• Exercise objective: A faithful copy of each record is required, minus the images.

• Data shown:
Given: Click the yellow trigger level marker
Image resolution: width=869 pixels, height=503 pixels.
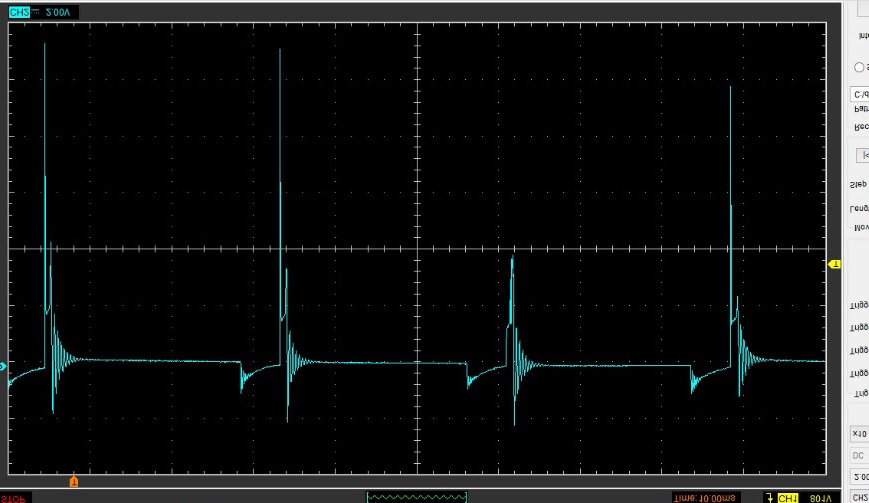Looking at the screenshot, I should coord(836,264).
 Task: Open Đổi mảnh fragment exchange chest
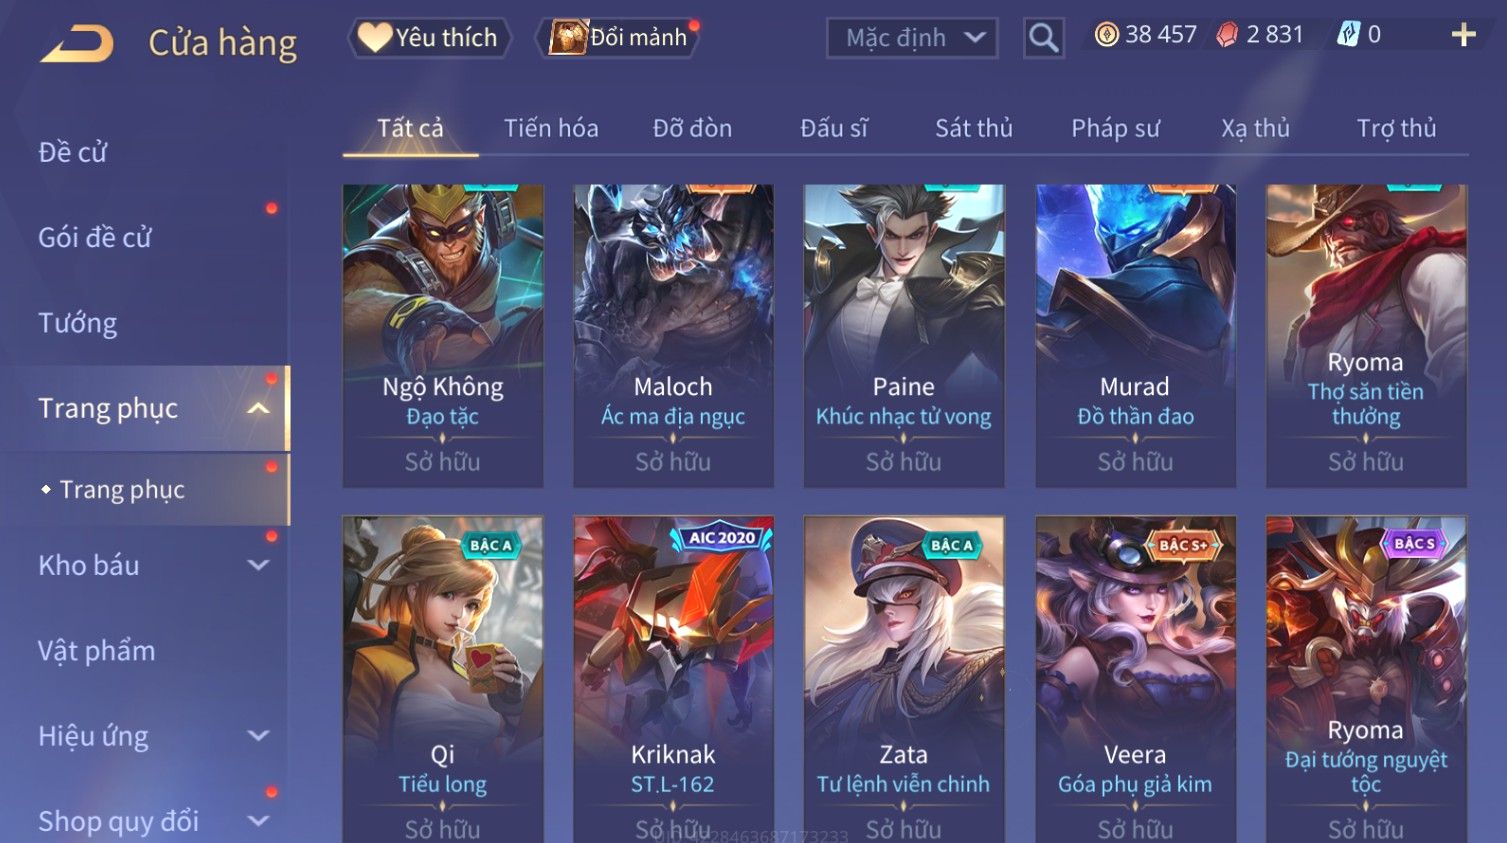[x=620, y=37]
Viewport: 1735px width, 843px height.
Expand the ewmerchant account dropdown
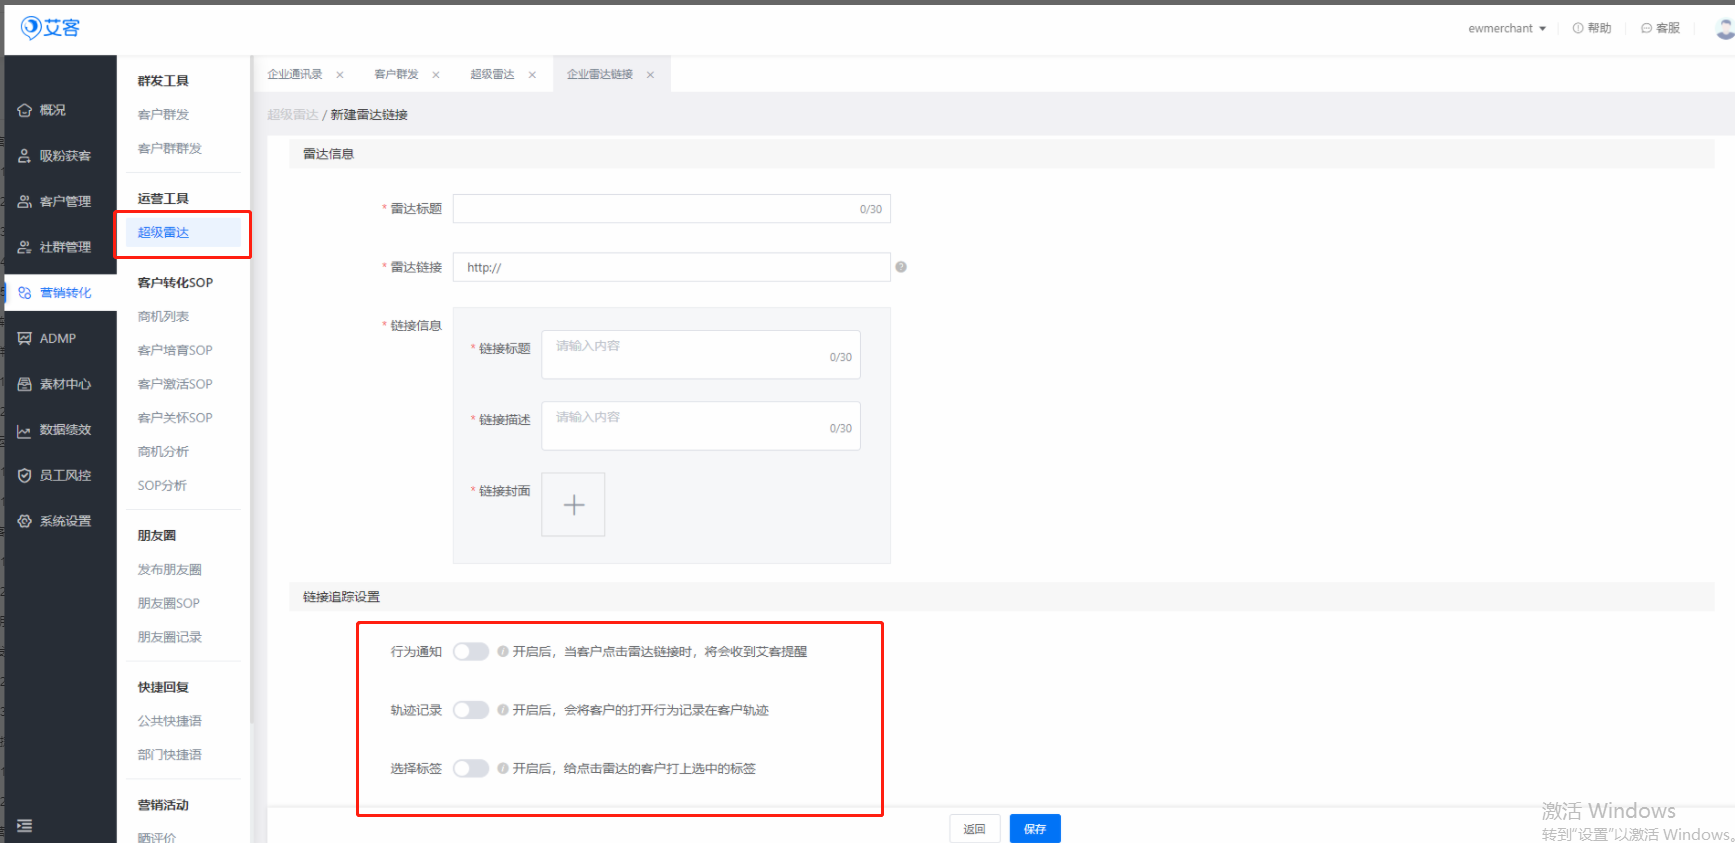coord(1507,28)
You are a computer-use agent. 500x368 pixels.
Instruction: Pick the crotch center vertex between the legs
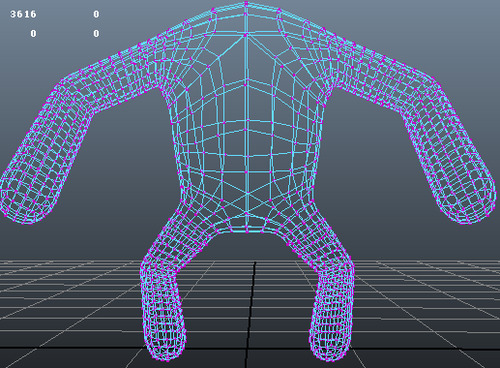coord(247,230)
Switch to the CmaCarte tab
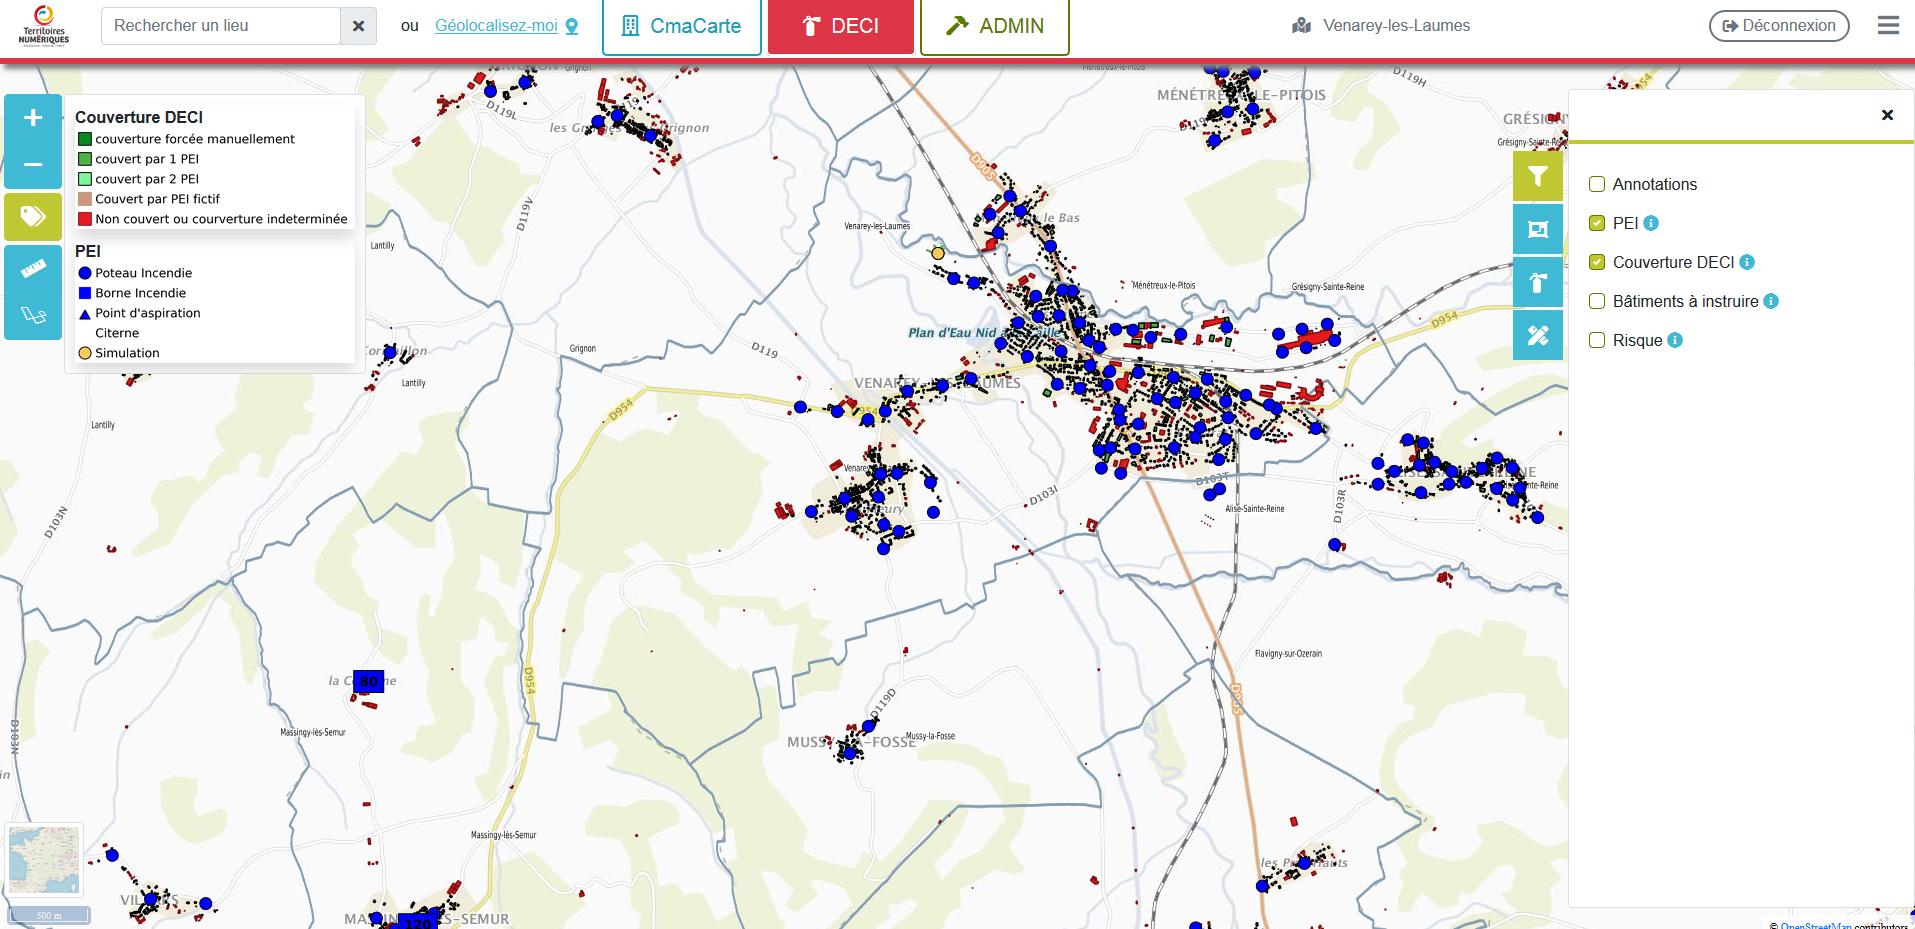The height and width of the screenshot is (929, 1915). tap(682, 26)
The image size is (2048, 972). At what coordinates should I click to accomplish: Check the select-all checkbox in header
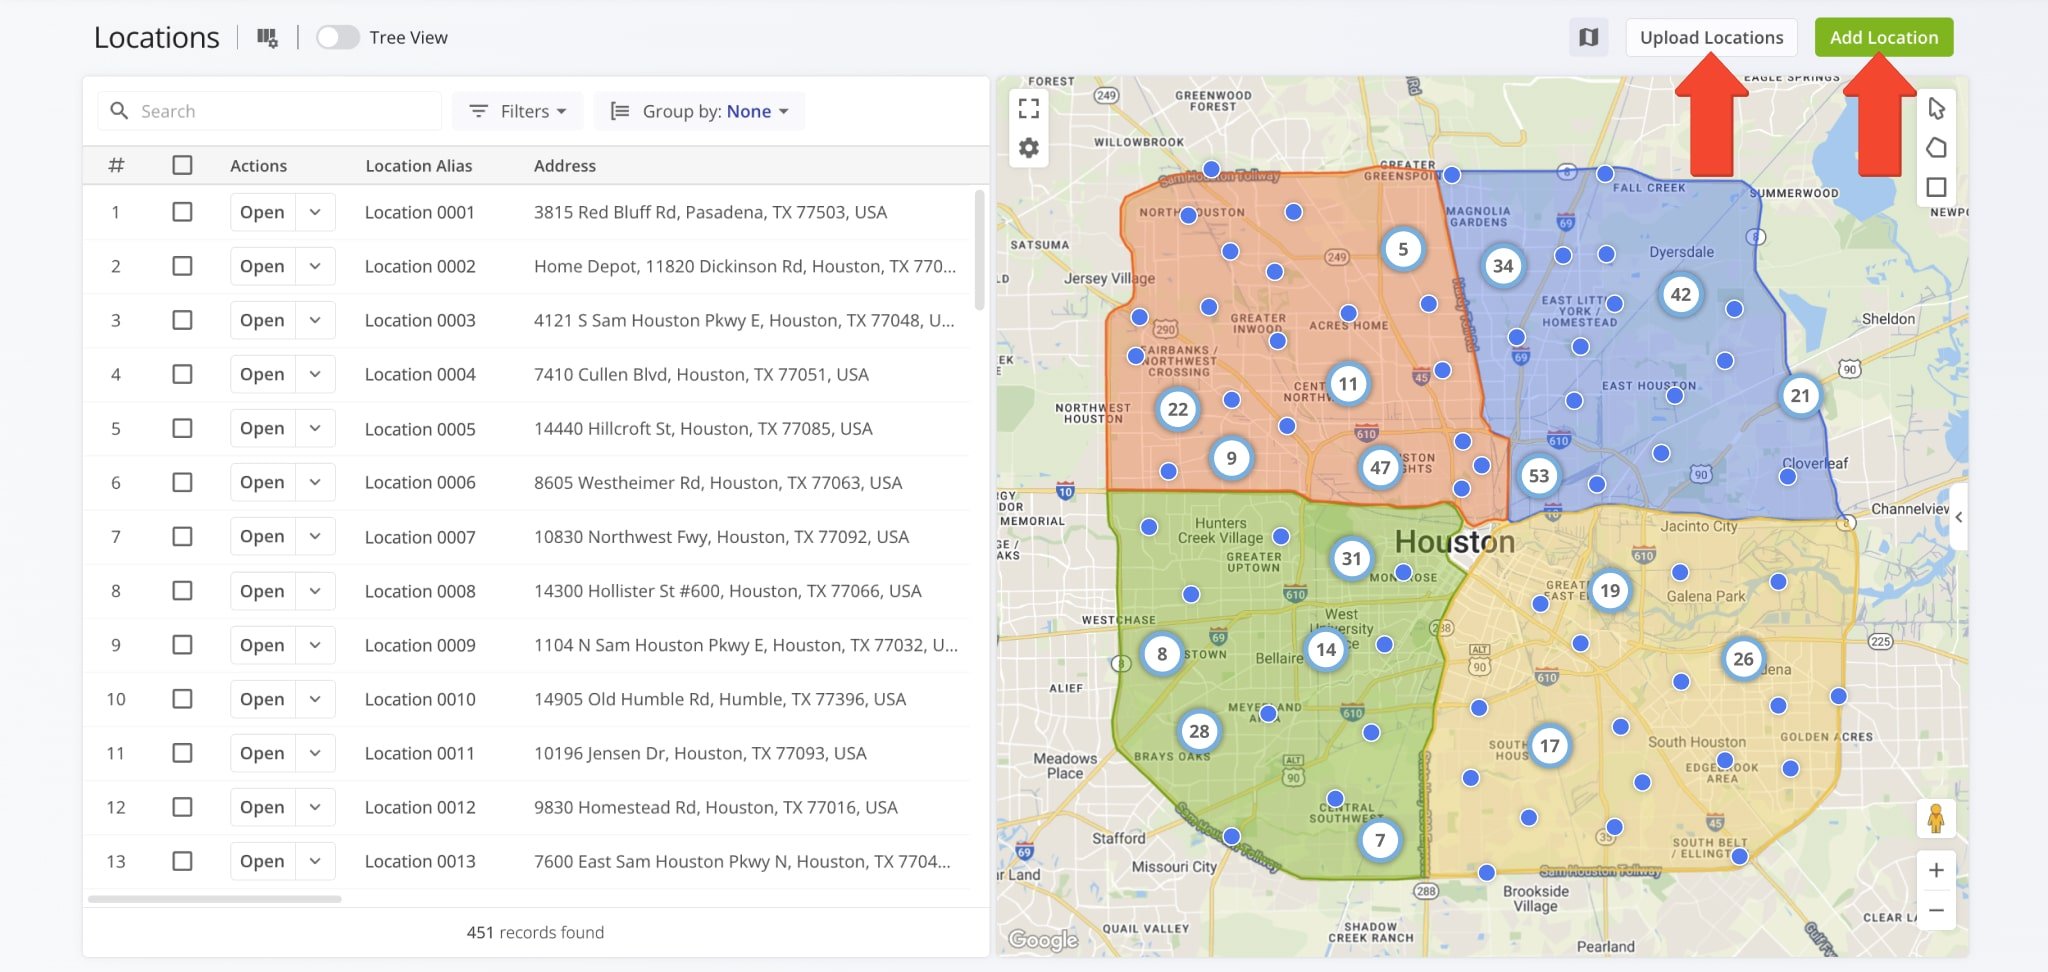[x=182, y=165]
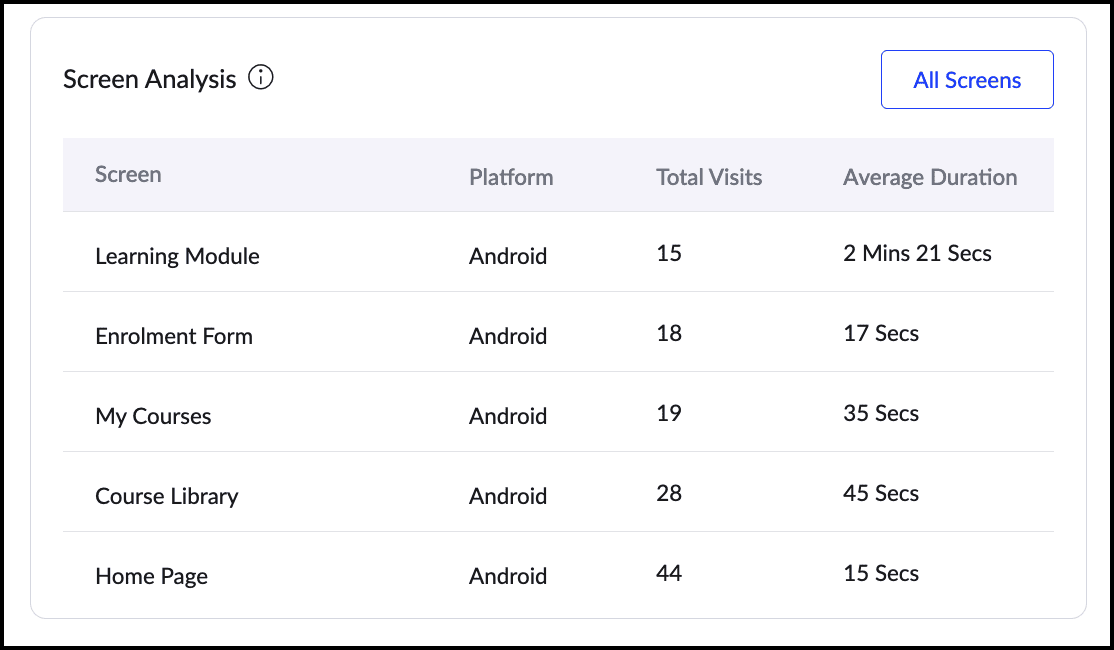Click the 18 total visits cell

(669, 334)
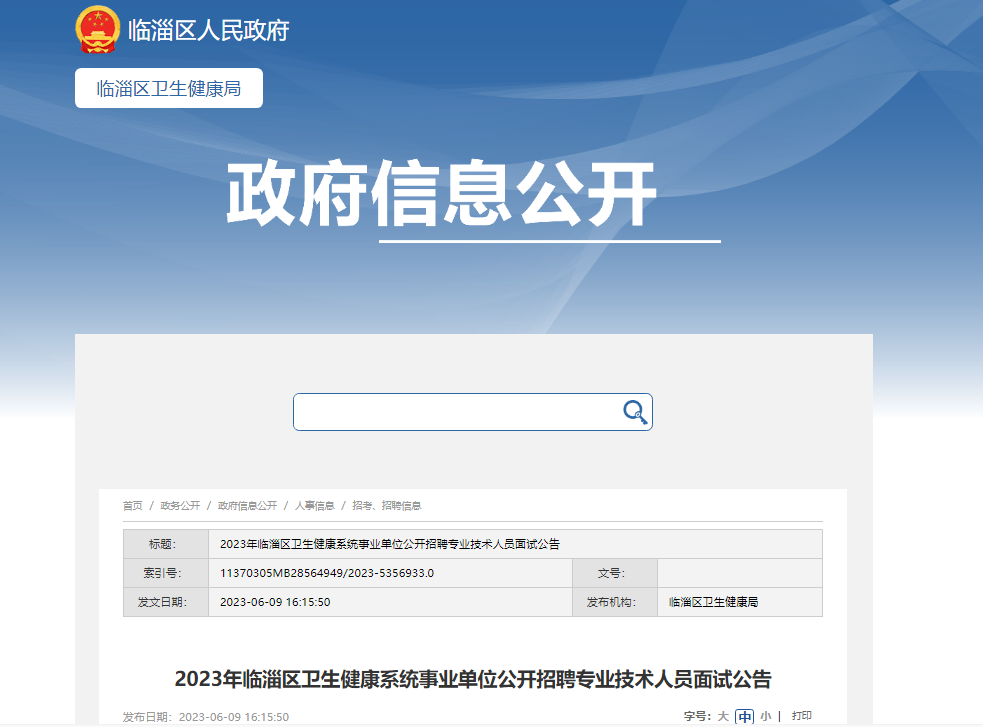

• Final answer:
Given: Click the yellow trigger level marker
Image resolution: width=869 pixels, height=503 pixels.
Looking at the screenshot, I should coord(836,264).
 Task: Open Đổi mảnh fragment exchange chest
[x=620, y=37]
Viewport: 1735px width, 843px height.
Expand the ewmerchant account dropdown
coord(1507,28)
You are a computer-use agent. 500x368 pixels.
Instruction: Pick the crotch center vertex between the legs
coord(247,230)
Switch to the CmaCarte tab
The height and width of the screenshot is (929, 1915). tap(682, 26)
The image size is (2048, 972). At what coordinates should I click to accomplish: Check the select-all checkbox in header
[x=182, y=165]
Click the 18 total visits cell

(669, 334)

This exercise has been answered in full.